In the case of equally-distributed expected frequencies, Cramer's V will be equal to 1 when all counts are in one category, and it will be equal to 0 when the counts are equally distributed across categories. This does not hold if the expected frequencies are not equally-distributed.

Because V is always positive, if type="perc", the confidence interval will never cross zero, and should not be used for statistical inference. However, if type="norm", the confidence interval may cross zero.

When V is close to 0 or 1, or with small counts, the confidence intervals determined by this method may not be reliable, or the procedure may fail.

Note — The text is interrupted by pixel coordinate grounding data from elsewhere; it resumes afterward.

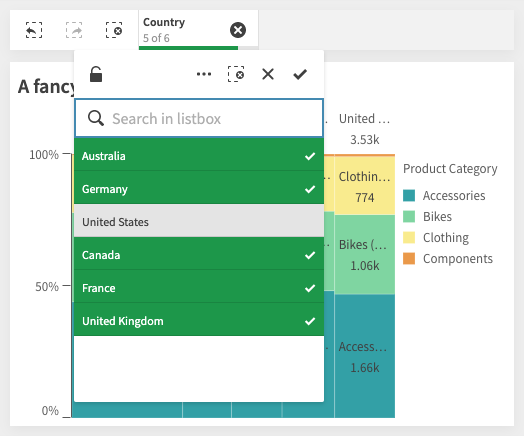The height and width of the screenshot is (436, 524).
Task: Clear all selections in top toolbar
Action: (114, 30)
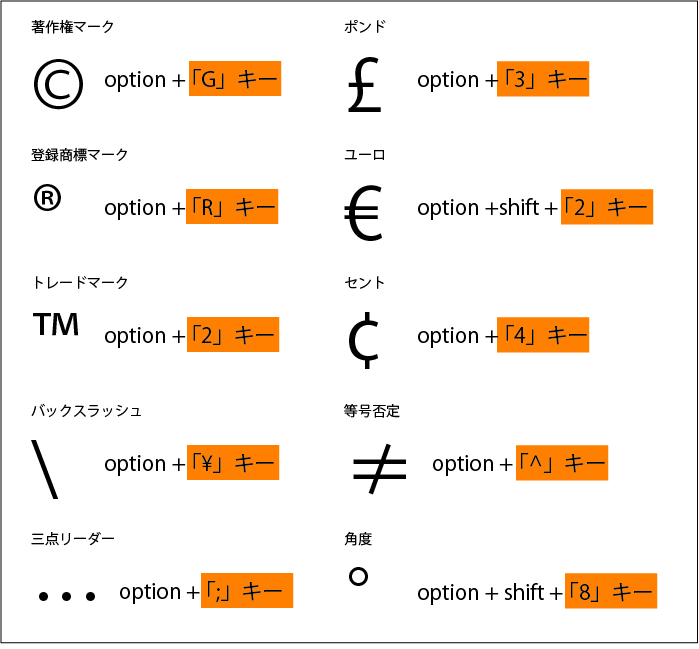This screenshot has height=649, width=699.
Task: Click the orange 「^」キー label
Action: [x=561, y=463]
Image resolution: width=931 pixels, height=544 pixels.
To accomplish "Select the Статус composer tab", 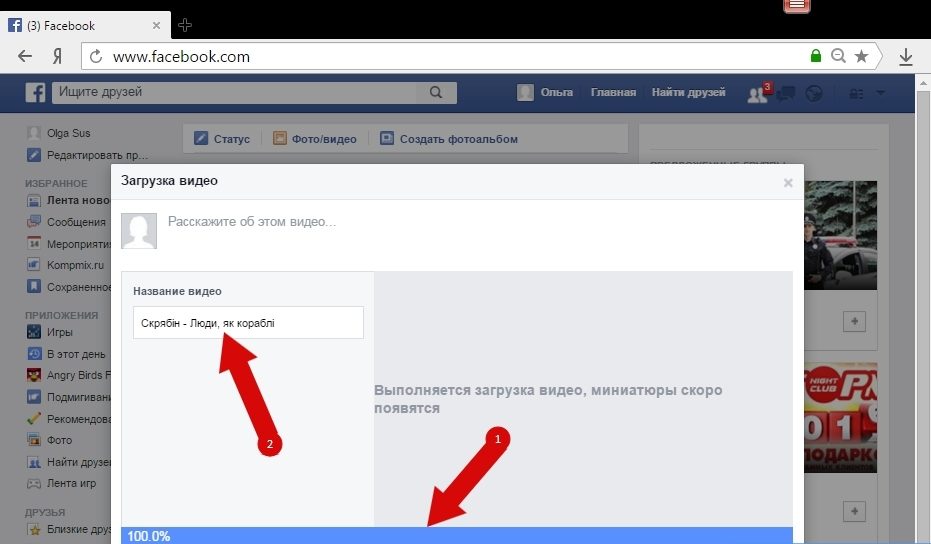I will coord(222,139).
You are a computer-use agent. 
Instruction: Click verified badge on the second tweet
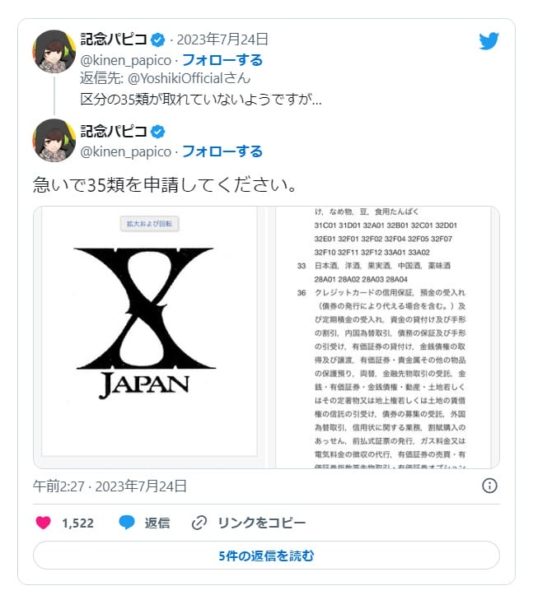(158, 132)
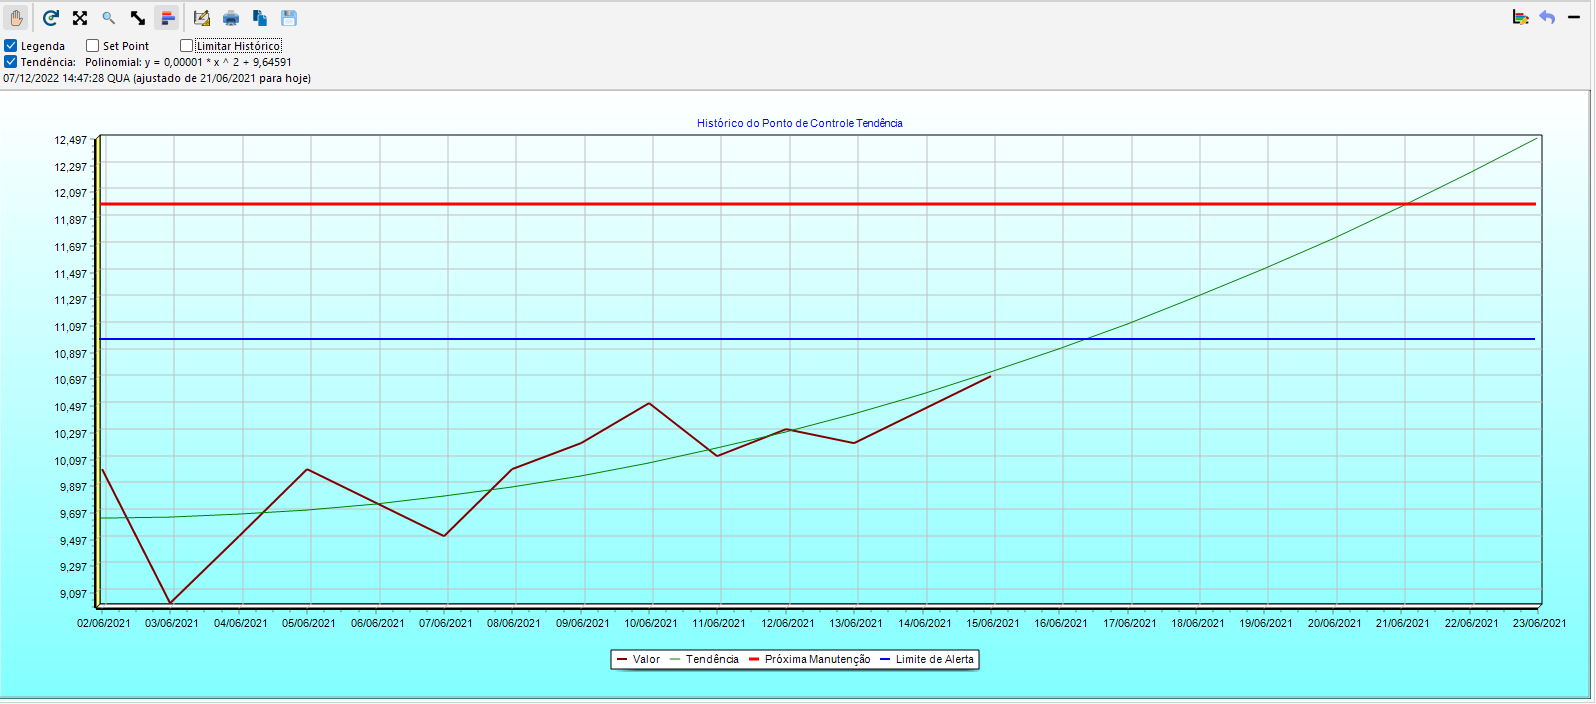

In addition, the function will not return a confidence interval if there are zeros in any cell.

References

https://rcompanion.org/handbook/H_03.html

Author

Salvatore Mangiafico, mangiafico@njaes.rutgers.edu

Examples

### Equal probabilities example
### From https://rcompanion.org/handbook/H_03.html
nail.color = c("Red", "None", "White", "Green", "Purple", "Blue")
observed   = c( 19,    3,      1,       1,       2,        2    )
expected   = c( 1/6,   1/6,    1/6,     1/6,     1/6,      1/6  )
chisq.test(x = observed, p = expected)
#> Warning: Chi-squared approximation may be incorrect
#> 
#> 	Chi-squared test for given probabilities
#> 
#> data:  observed
#> X-squared = 53.429, df = 5, p-value = 2.746e-10
#> 
cramerVFit(x = observed, p = expected)
#> Cramer V 
#>   0.6178 

### Unequal probabilities example
### From https://rcompanion.org/handbook/H_03.html
race = c("White", "Black", "American Indian", "Asian", "Pacific Islander",
          "Two or more races")
observed = c(20, 9, 9, 1, 1, 1)
expected = c(0.775, 0.132, 0.012, 0.054, 0.002, 0.025)
chisq.test(x = observed, p = expected)
#> Warning: Chi-squared approximation may be incorrect
#> 
#> 	Chi-squared test for given probabilities
#> 
#> data:  observed
#> X-squared = 164.81, df = 5, p-value < 2.2e-16
#> 
cramerVFit(x = observed, p = expected)
#> Cramer V 
#>   0.8966 

### Examples of perfect and zero fits
cramerVFit(c(100, 0, 0, 0, 0))
#> Cramer V 
#>        1 
cramerVFit(c(10, 10, 10, 10, 10))
#> Cramer V 
#>        0